Cluster Ganze Jahrgangsteams mit je mehreren Klassen sind in einem gemeinsamen Abschnitt des Schulgebäudes untergebracht. Ein von allen gemeinsam genutzter Lern- und Aufenthaltsbereich ist in der Mitte angeordnet. Diese Struktur der kleinen Schulen in der großen Schule begünstigt räumlich Teamarbeitsstrukturen. Musterraumprogramme müssen die Cluster ermöglichen. Beispiel für solch eine Konzeption sind bzw. sollen in München und Berlin in Anwendung (kommen)
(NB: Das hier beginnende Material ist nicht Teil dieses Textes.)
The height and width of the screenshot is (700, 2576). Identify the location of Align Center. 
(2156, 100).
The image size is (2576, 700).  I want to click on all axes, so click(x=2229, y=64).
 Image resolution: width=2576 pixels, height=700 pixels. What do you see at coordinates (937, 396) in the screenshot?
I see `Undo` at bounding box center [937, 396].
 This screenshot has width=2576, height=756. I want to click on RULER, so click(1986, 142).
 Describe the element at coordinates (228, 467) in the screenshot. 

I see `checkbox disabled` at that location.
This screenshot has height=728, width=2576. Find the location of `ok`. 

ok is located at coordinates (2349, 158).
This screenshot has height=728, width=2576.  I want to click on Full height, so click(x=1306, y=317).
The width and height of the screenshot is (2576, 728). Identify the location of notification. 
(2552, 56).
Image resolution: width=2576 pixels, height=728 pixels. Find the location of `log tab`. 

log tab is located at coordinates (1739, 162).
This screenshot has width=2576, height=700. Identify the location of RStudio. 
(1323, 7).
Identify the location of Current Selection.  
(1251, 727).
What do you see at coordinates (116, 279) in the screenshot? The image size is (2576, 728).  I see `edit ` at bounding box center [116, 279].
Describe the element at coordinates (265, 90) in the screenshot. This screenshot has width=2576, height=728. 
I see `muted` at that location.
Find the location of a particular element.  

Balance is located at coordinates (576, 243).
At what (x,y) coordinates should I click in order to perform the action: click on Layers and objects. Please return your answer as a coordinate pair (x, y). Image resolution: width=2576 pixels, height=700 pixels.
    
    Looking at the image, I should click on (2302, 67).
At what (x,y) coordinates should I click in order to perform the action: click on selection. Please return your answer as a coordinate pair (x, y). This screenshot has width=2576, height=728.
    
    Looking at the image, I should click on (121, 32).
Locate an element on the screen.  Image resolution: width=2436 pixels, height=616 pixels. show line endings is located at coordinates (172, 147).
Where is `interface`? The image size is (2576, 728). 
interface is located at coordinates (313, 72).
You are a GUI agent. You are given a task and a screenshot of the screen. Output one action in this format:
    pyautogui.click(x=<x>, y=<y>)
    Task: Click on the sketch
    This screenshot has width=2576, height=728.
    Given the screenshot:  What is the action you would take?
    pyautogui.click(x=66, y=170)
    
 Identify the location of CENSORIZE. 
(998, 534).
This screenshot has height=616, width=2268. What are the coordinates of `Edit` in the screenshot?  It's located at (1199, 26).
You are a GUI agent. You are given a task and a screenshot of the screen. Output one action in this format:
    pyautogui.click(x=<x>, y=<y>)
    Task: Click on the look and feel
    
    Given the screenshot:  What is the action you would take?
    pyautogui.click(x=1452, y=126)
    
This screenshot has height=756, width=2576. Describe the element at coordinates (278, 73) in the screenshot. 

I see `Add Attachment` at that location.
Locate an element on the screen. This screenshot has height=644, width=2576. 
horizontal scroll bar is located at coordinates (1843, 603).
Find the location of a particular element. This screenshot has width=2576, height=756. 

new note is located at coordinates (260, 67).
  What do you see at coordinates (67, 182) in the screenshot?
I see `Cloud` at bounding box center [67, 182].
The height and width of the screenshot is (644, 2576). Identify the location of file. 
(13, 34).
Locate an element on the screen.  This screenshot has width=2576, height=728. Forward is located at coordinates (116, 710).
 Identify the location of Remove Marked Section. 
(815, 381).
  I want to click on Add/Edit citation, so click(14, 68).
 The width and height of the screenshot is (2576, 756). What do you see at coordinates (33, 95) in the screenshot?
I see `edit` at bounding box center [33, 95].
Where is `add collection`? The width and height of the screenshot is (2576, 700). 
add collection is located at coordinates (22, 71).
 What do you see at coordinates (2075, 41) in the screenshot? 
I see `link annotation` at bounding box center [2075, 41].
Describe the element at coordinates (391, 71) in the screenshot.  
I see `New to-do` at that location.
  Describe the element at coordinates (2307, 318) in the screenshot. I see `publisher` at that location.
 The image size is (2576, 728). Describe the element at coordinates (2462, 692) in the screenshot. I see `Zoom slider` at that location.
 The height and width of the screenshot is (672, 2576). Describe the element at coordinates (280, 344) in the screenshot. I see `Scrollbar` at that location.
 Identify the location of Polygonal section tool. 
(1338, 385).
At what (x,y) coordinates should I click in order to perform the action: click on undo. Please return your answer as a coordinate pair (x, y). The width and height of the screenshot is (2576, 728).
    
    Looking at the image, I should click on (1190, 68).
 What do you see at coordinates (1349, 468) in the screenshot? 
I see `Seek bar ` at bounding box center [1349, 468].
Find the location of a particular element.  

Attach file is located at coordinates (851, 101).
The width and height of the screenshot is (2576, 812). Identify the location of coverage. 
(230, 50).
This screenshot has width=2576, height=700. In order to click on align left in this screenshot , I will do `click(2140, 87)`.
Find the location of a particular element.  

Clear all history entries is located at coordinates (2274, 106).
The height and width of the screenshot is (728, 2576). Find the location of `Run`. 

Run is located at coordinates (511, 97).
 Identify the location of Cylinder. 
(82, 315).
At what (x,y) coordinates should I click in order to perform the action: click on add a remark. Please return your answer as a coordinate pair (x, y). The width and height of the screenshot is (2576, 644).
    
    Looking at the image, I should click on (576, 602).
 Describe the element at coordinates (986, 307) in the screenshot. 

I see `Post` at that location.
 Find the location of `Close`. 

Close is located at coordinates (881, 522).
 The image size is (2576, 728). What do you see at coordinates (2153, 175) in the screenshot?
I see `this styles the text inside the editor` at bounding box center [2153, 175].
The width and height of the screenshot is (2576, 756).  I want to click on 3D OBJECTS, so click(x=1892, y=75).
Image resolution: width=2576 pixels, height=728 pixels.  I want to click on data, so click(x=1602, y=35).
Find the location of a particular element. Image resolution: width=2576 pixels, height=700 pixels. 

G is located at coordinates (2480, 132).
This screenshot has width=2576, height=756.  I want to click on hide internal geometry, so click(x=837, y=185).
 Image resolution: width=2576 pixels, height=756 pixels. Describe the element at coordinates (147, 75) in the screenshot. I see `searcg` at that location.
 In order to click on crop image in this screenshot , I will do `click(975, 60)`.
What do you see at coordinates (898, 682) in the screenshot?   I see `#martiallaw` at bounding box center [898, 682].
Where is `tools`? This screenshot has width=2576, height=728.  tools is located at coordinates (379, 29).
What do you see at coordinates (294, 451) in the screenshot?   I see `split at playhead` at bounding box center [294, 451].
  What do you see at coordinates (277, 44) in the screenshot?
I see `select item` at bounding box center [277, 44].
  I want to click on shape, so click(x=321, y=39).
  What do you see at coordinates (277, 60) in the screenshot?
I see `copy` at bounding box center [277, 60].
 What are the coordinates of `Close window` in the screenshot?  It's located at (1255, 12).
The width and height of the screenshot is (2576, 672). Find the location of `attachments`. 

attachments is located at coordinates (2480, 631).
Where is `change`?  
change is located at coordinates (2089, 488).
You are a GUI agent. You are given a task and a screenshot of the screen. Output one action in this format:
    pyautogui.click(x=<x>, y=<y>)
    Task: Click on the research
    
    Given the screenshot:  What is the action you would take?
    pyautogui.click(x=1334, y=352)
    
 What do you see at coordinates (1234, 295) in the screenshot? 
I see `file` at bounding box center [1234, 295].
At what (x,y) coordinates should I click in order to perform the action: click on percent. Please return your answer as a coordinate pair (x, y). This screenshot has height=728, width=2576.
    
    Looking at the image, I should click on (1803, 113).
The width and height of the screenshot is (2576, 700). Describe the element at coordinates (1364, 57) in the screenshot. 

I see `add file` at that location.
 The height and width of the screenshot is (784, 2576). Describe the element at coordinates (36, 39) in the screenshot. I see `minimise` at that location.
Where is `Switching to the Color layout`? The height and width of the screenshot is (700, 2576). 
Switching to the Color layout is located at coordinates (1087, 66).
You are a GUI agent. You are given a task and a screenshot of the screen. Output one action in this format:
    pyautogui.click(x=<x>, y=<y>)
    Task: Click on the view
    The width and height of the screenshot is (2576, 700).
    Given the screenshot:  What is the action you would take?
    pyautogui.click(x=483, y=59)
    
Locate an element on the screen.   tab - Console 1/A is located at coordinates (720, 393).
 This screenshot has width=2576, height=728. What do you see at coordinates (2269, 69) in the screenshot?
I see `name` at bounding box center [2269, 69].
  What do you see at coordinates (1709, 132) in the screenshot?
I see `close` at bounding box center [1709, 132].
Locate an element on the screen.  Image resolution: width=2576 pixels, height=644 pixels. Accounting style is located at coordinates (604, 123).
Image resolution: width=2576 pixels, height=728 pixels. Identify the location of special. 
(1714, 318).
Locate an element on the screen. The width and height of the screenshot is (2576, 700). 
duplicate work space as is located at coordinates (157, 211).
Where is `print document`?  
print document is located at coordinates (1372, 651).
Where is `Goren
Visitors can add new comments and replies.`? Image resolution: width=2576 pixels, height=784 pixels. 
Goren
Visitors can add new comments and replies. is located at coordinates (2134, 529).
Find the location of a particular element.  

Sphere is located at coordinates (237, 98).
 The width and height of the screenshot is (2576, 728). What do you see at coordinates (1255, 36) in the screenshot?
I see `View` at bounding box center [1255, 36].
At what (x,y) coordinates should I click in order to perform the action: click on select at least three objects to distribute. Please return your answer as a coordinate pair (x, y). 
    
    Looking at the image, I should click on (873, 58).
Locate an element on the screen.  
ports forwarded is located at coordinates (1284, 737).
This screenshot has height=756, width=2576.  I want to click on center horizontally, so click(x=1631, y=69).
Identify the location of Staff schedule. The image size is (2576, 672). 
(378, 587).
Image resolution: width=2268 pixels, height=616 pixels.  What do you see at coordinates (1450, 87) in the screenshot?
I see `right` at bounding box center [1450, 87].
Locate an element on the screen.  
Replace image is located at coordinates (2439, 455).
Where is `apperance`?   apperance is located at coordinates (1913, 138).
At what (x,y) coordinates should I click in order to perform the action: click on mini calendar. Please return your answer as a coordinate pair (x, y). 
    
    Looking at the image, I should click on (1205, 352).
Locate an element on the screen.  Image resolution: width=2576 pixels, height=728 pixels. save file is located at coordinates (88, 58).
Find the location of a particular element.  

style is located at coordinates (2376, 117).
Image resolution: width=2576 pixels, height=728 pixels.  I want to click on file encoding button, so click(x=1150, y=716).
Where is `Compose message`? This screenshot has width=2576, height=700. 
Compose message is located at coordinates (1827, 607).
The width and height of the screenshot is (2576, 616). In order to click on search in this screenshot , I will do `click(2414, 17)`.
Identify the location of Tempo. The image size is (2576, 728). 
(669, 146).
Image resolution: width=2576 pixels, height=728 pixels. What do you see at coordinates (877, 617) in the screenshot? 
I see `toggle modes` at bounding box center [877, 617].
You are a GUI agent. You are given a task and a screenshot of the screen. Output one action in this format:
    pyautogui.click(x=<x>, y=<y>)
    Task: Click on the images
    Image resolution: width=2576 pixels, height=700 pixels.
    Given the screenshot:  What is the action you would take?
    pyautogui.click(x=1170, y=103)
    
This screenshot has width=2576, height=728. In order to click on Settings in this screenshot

offene Lernlandschaften Jede Etage des Schulgebäudes umfasst ein größeres, offenes Lernatelier sowie verschiedene abgeschlossene Input- und Gruppenräume, die je nach Bedarf belegt werden können. Hier kann flexibel zwischen unterschiedlichen Lern- und Arbeitsphasen bzw. -methoden gewechselt werden. Die Landschaft verkörpert das progressivste Modell einer Lernumgebung, die der individualisierten, vernetzten Lebenswelt im digitalen Zeitalter am nächsten kommt, samt der Anforderung, sich in geräuschreichen Umgebungen konzentrieren zu können bzw. aufeinander Rücksicht zu nehmen.